Photo by John F. Russell
Steamboat Springs’ Lucas Sands passes the ball back to his father, Barry, on Tuesday while playing volleyball at Howelsen Hill. Steamboat Springs has been treated to several days of mild weather, leaving many locals to wonder where the snow has gone.
Tuesday, November 29, 2011
Steamboat Springs November 2010 might be fresh in the minds of Steamboat Springs skiers and riders who are looking at the valley floor and wondering where the snow is. Last November, with 90 inches of snowfall, turned out to be the whitest month of the winter in a ski season that easily cleared the 400-inch barrier.
“If last year was your first year here, then you might be a bit jaded since it was the snowiest November on record,” Steamboat Ski Area spokesman Mike Lane said.
And if you thought you could recall skiing powder this time last year, you’re not mistaken.
Lane’s records show that of the 90 inches that fell at mid-mountain in November 2010, 11 inches fell on Nov. 29 and 9 more fell on Nov. 30.
“Snow has been good this year, and yes, we are still very early in the season,” Lane said Tuesday. “As we all know, things change fast in Ski Town USA when it comes to snow. We’re ahead for November snow when compared to the big snow seasons of ’08-09 and ’07-08.”

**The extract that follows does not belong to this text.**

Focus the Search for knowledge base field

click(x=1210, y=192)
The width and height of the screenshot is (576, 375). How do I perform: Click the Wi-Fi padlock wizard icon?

The National Weather Service on Tuesday was preparing to issue a snow and blowing snow advisory for portions of Northwest Colorado, including Steamboat, on Wednesday night. Between 4 and 8 inches could fall, but the storm track isn’t ideal for Mount Werner, meteorologist Mike Chamberlain said.
The winter of 2007-08 was the monster winter that established a snow record with 489 inches. But only 17 inches fell in October of 2007, followed by a mere 23 inches in November. The next winter, 2008-09, saw 4.75 inches in October and 35.25 in November.
To date, Mount Werner has seen 46.5 inches of snowfall this season, putting it on a faster pace than what was recorded in those back-to-back 400-inch winters. The average November snowfall at mid-mountain is 33.5 inches, according to ski area records.
Lane said it’s the increasingly efficient snowmaking system that has allowed the ski area to open terrain from the top of Four Points to the bottom of the mountain.
“Snowmaking and the improvements that have come in the past three or so years have allowed very nice early season conditions,” Lane said.
Still, it’s natural for devoted snow riders to look at the bare grass on the Routt County Courthouse lawn and wonder what’s up.
Dedicated Steamboat outdoorsman Soren Jespersen posted a comment to Facebook urging skiers to take his advice and wash their vehicles to guarantee a snowstorm.
“Everyone, please go wash your car today,” Jespersen wrote. “We need some snow, and now. This is getting serious.”
Meteorologists at the National Weather Service’s Grand Junction forecast office said Jespersen might get his wish Wednesday night, albeit with a heavy dose of wind.
The official forecast calls for a 40 percent chance of snow Wednesday night in Steamboat, but the Weather Service also expects a strong cold front accompanied by wind gusts of 25 to 30 mph that could create whiteout conditions. The forecast is for 2 to 4 inches of snow in the valleys of Northwest Colorado and 4 to 8 inches in the mountains.
Chamberlain said Steamboat skiers and riders shouldn’t get their hopes too high.
“There’s going to be lift and the moisture is in place, so you’ll get snow, but the low is going to sink all the way to Las Vegas and continue south from there, so for Steamboat it will come from the northeast and be a wrap-around type flow that doesn’t really favor you,” he said. “I think the Elkheads (west of Steamboat) will do better than the Park Range.”
Chamberlain observed that winter weather patterns in Northwest Colorado typically change every four to six weeks, and he ventured the region might be in for a change.
“I’ve got a feeling that in a week, or two, or three we might see the pattern change, but I just don’t know,” Chamberlain said.